**Excerpted passage:**
The Need of Love is the second studio album by American band Earth, Wind & Fire, released in November 1971 by Warner Bros. Records. The album reached No. 35 on the Billboard Top Soul Albums chart. The Need of Love would be the band's final album for Warner Bros. until 1993's Millennium on Reprise Records.

Overview
The Need of Love was produced by Joe Wissert and recorded at
Sunset Sound Studios, Hollywood.

Artists such as Jean Carne sang on the album.

The track, "Everything Is Everything", is a cover of the Donny Hathaway song.

Singles
"I Think About Lovin' You" reached No. 44 on the Billboard Hot Soul Singles chart.

Critical reception

Al Rudis of The Chicago Sun Times wrote "Their second album, The Need of Love again displays some unusual music that might be called avant garde were it not so melodic and entrancing. The nine-member group mixes excellent jazzy instrumentals with harmony singing and chanting, some big band sounds and some free-form parts as well as solid soul beats. It all works beautifully, and while the elements of Earth, Wind and Fire aren't new, this mixture of them is a unique sound."

**Stored rows:**
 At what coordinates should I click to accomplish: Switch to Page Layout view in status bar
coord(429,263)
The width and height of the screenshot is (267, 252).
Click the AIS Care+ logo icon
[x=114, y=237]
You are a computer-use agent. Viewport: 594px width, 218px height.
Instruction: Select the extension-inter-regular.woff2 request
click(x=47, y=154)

...

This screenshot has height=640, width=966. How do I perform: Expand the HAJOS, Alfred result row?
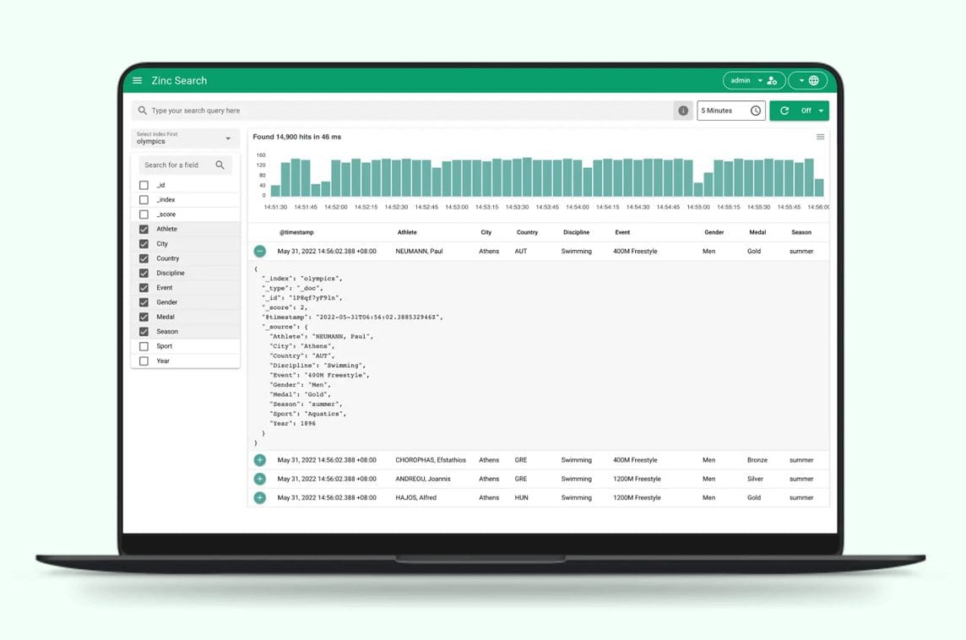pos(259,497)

--

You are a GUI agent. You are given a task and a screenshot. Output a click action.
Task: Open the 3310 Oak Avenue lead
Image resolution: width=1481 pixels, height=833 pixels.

**Stated problem A:** According to the article on The Need of Love, who produced the album?
**Stated problem B:** Decide whether each statement agrees with the article on The Need of Love, and support each yes or no with the exact words from the article. (i) The album peaked at No. 35 on the Billboard Top Soul Albums chart. (ii) The album was recorded in New York. (iii) "Everything Is Everything" is a song the band wrote for the album.
**Stated problem C:** Pick up the article on The Need of Love after its last sentence and keep writing.
The rows have no connection to the article on The Need of Love.

**Result A:** Joe Wissert produced the album.

**Result B:**
(i) Yes: "The album reached No. 35 on the Billboard Top Soul Albums chart."
(ii) No: "recorded at Sunset Sound Studios, Hollywood."
(iii) No: "is a cover of the Donny Hathaway song."

**Result C:**
With a three out of five star rating John Bush of AllMusic stated "The ambitions of Earth, Wind & Fire only increased after their stellar debut, and the group brought an abstract sense of composition to their sophomore record, The Need of Love. The opener, a ten-minute piece named "Energy," is proof enough, with several extended passages inspired by everything from free jazz as well as in-the-pocket funk like Kool & the Gang. The next song up, "Beauty" is also positive and intriguing, though in an overly similar groove as "Fan the Fire" from the first album. The closer, a cover of Donny Hathaway's gloriously funky "Everything Is Everything," does justice to the original (and that's saying a lot). Compared to the debut, The Need of Love lacks a sense of exuberance as well as a passel of solid songs and performances.".  Billboard noted that the album would "is certain to make people more aware of their presence".
Bruce Lindsay of Jazz Journal also gave The Need of Love a 3.5 out of 5 star rating, saying "as evidence of a tight, stylish, band in the early stages of its career this is a worthwhile album".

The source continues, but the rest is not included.